The HEH virus

A virus has been circulating since last year: it’s called HEH and it can infect practically everything: from routers to IoT devices. This new threat that is spreading on the internet could do enormous damage to millions of devices if it is not dealt with in a short time.


The virus

HEH was discovered by researchers from Netlab, the cyber and network security division of Chinese tech giant Qihoo 360, which made its existence known in a report.

Botnets are a network of zombie computers which, after infection, are used to launch attacks on other computers and infect them in turn; for more details, please read the focus on botnets on our blog.

This botnet is as new as the virus it carries, and almost nothing is known about it except how other computers are attacked: brute force on SSH ports 23 and 2323. 

Brute force attacks consist of bombarding a router (or server) with requests until the right combination of login credentials is found. 

If the device uses standard credentials or weak credentials, the virus can easily enter the system and insert the infected device into the botnet, then using it to carry out other attacks.


How HEH works

According to researchers, HEH would still be a sketchy virus, without truly offensive features such as the ability to launch DDoS attacks, install other viruses to produce cryptocurrencies or route web traffic to attackers’ servers.

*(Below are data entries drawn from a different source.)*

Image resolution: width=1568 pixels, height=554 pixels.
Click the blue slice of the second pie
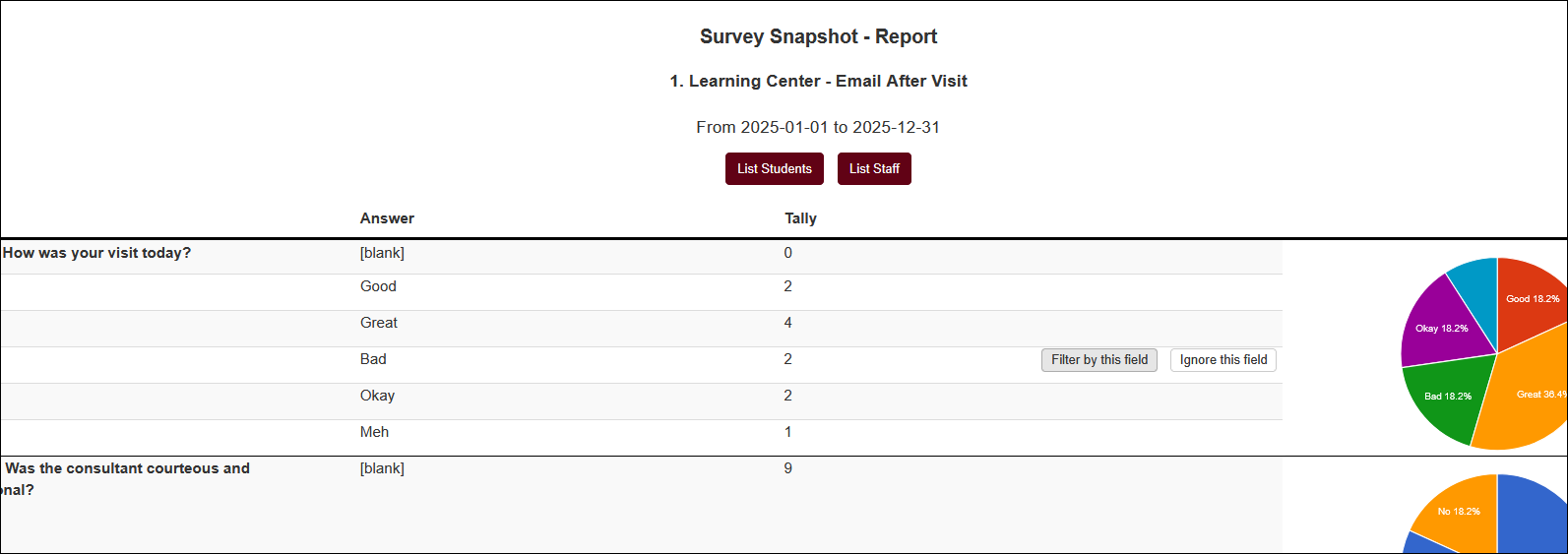pos(1536,517)
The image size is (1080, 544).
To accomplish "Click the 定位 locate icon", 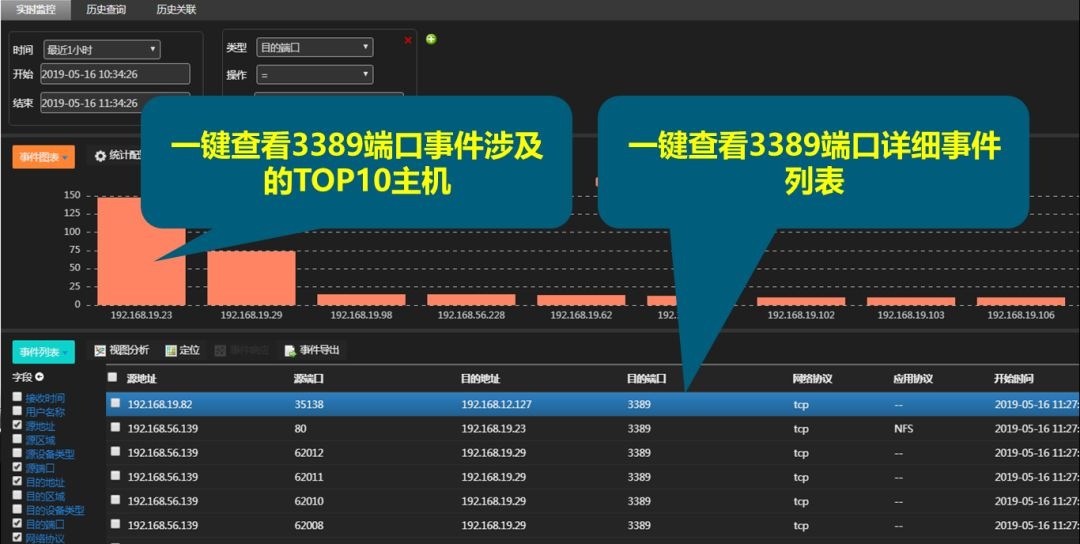I will click(x=171, y=351).

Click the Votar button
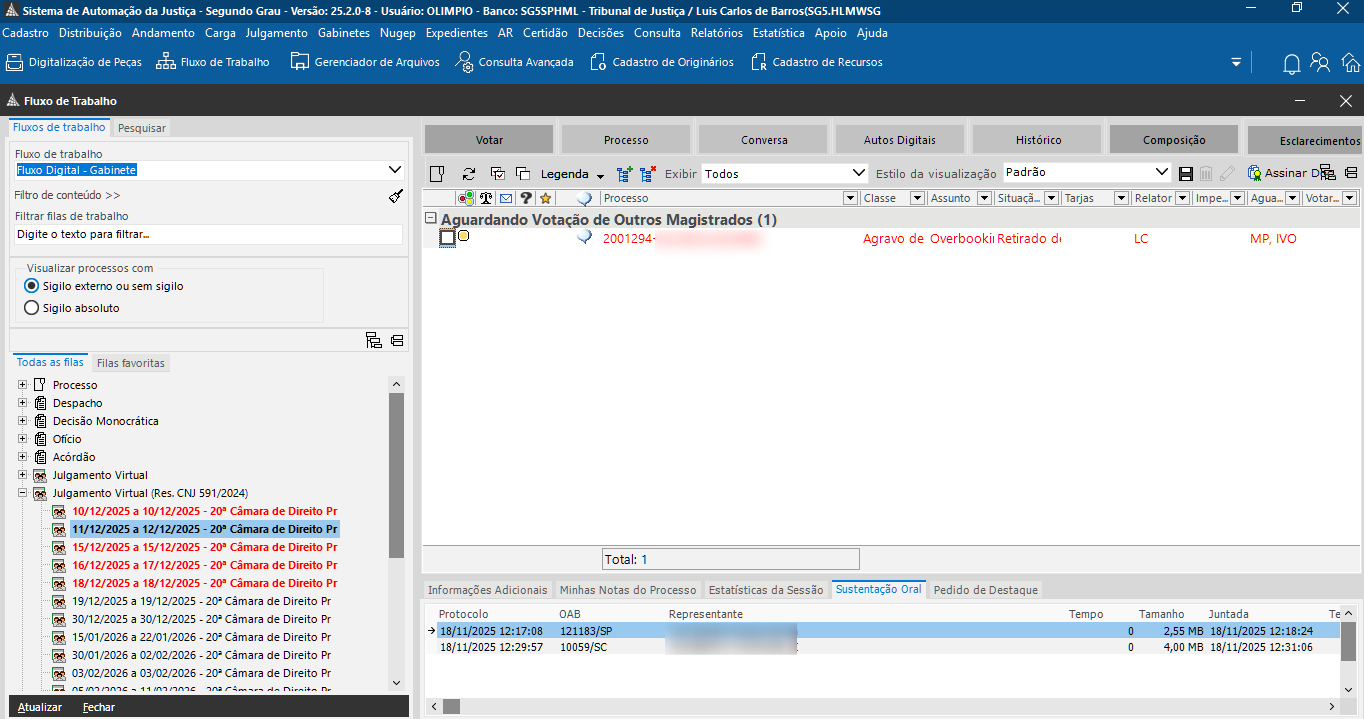(x=489, y=140)
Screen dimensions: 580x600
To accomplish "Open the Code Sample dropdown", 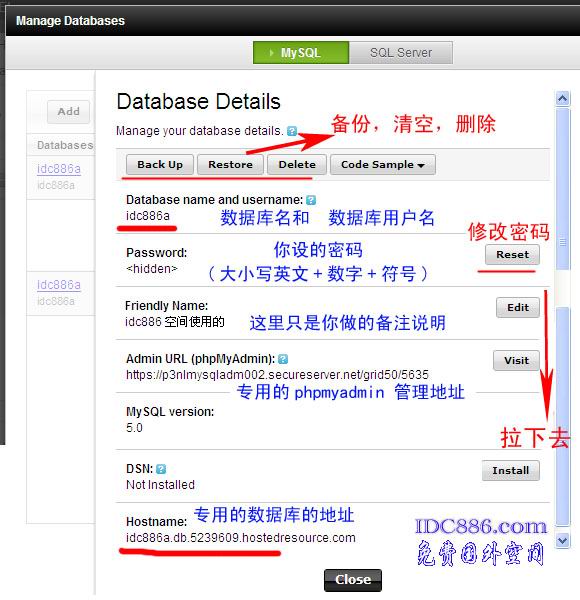I will [x=383, y=165].
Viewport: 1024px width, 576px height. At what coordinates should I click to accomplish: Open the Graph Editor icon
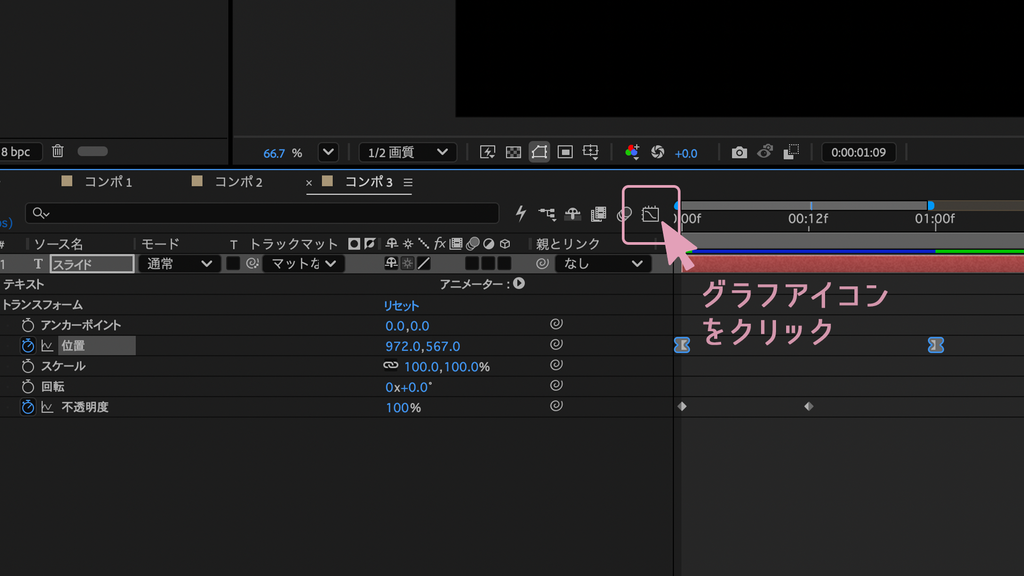650,214
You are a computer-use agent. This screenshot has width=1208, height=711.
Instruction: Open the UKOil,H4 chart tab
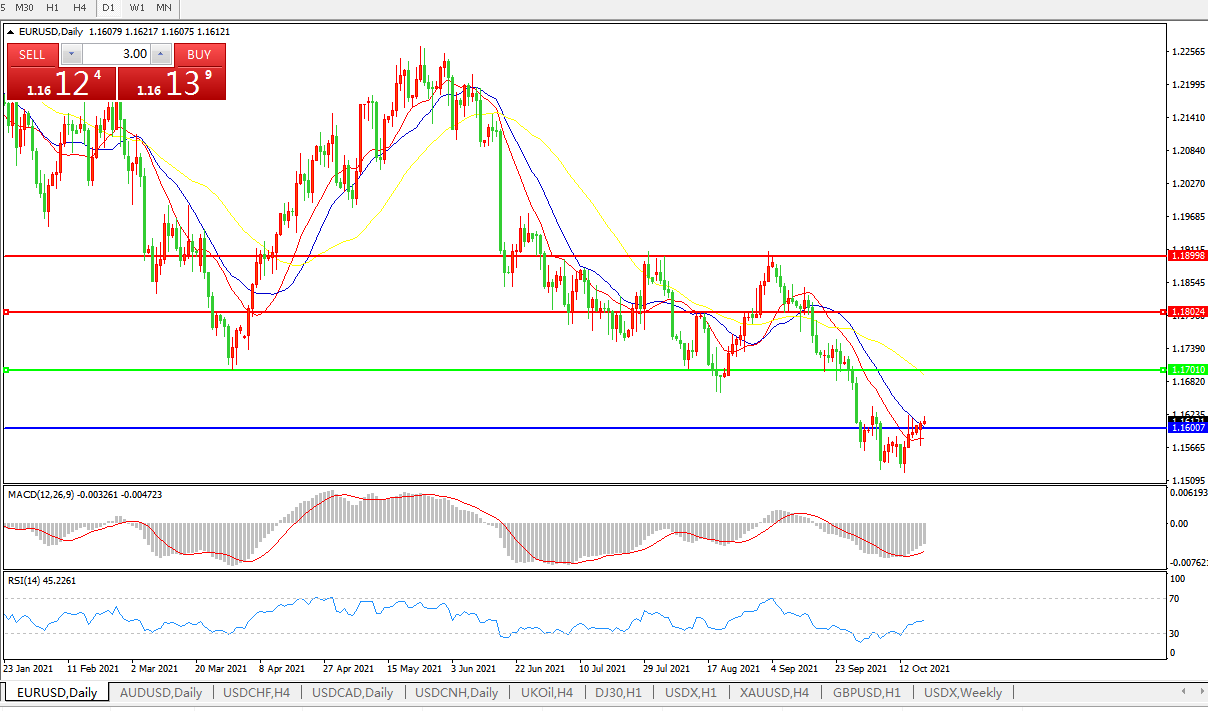point(545,692)
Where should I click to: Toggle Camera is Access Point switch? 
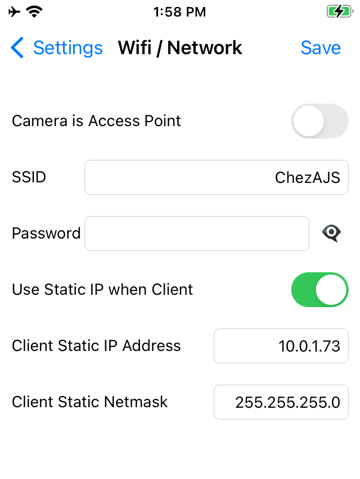320,121
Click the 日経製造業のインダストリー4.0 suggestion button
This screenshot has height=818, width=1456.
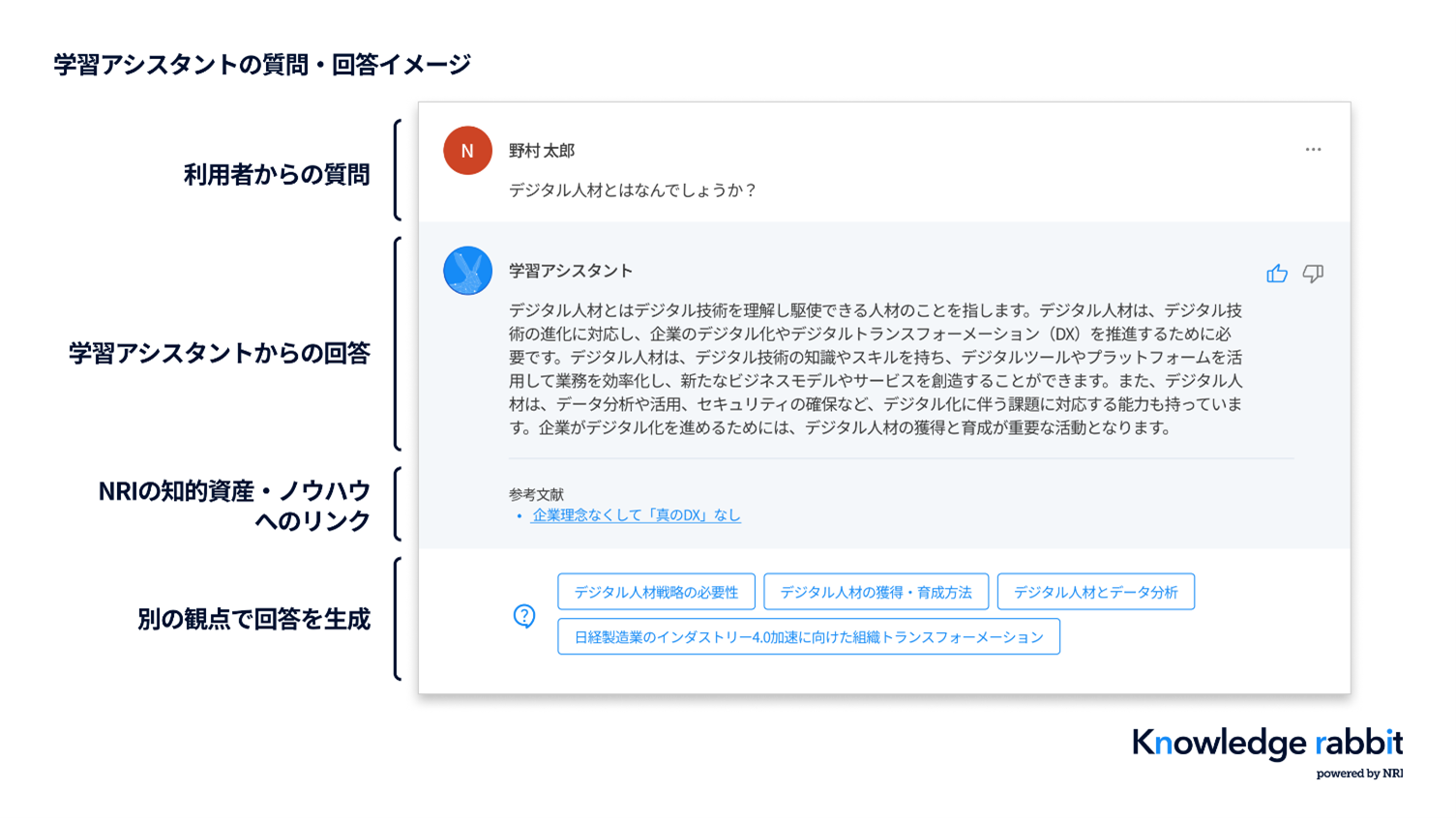(808, 637)
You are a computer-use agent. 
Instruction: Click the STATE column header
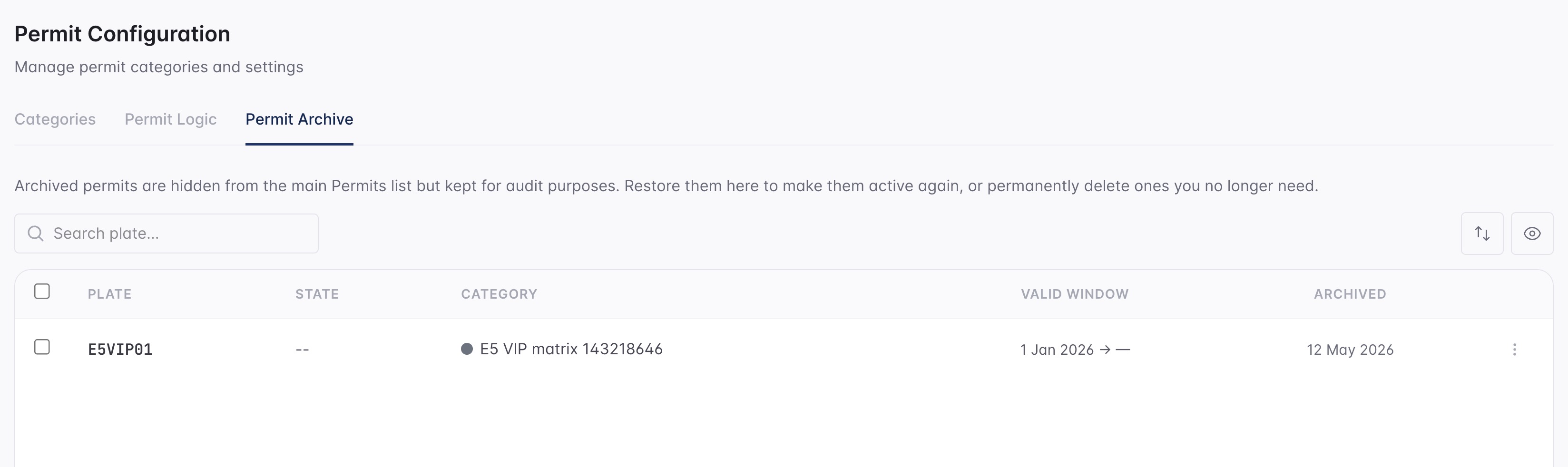(x=316, y=294)
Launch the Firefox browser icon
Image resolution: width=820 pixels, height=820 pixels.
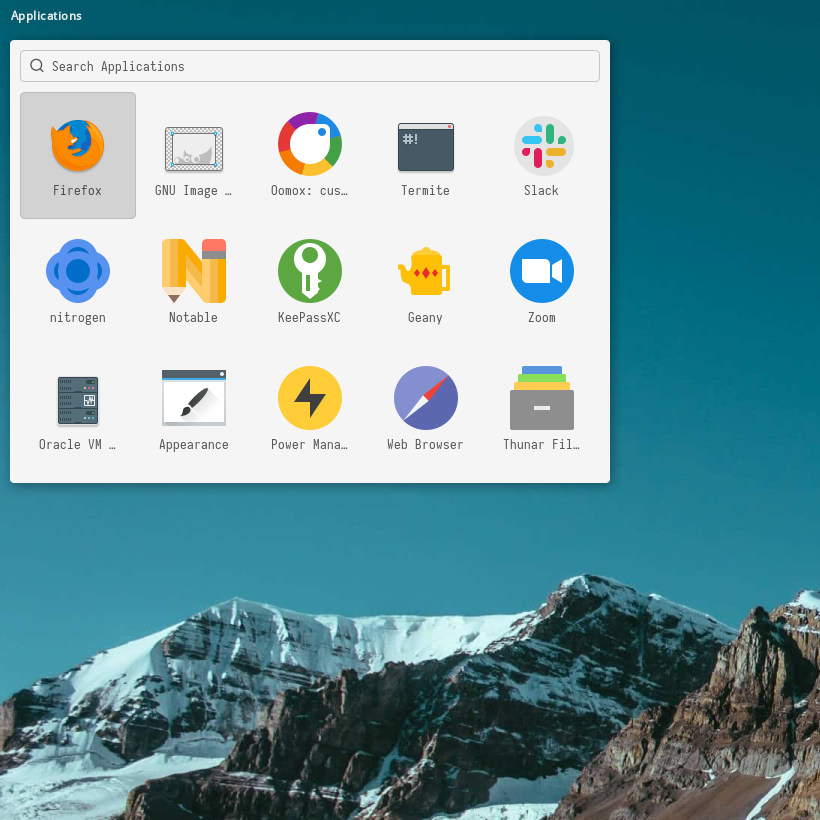click(78, 146)
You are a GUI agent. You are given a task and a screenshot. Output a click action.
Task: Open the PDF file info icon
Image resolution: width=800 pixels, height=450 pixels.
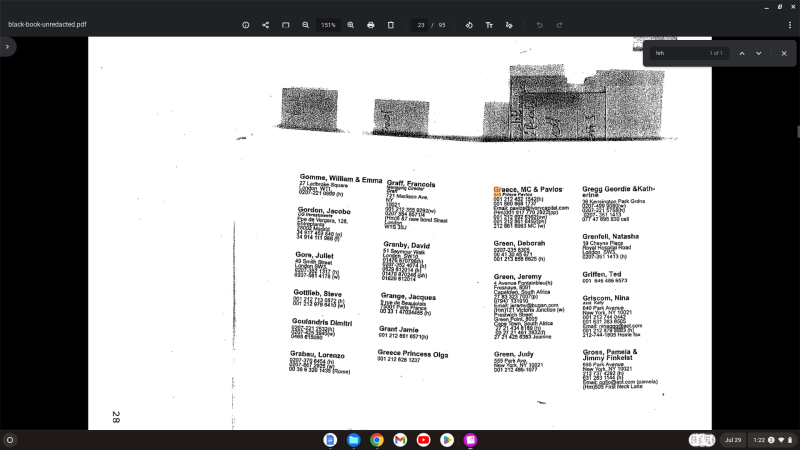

The only thing HEH can do at the moment is launch attacks on SSH ports to extend its own reach. It would seem, therefore, that whoever invented it has a two-step strategy: first spread the malware, then activate it.


The Risks of HEH

The worrying thing, however, is that if the attackers manage to force a computer with an SSH attack, they can then do something else, taking advantage of the presence of HEH on the device.

For example, execute commands, among which there is also the one to destroy all partitions of the device.

Netlab claims to have found copies of HEH that can run on x86, ARM, MIPS, and PPC devices.

Everything, in short, from normal home computers to company servers up to IoT devices, i.e. smart devices for home automation, smart speaker included.

What does it all mean? That someone is infecting thousands of devices with a virus, which in turn will infect other devices, in preparation for a very likely future attack.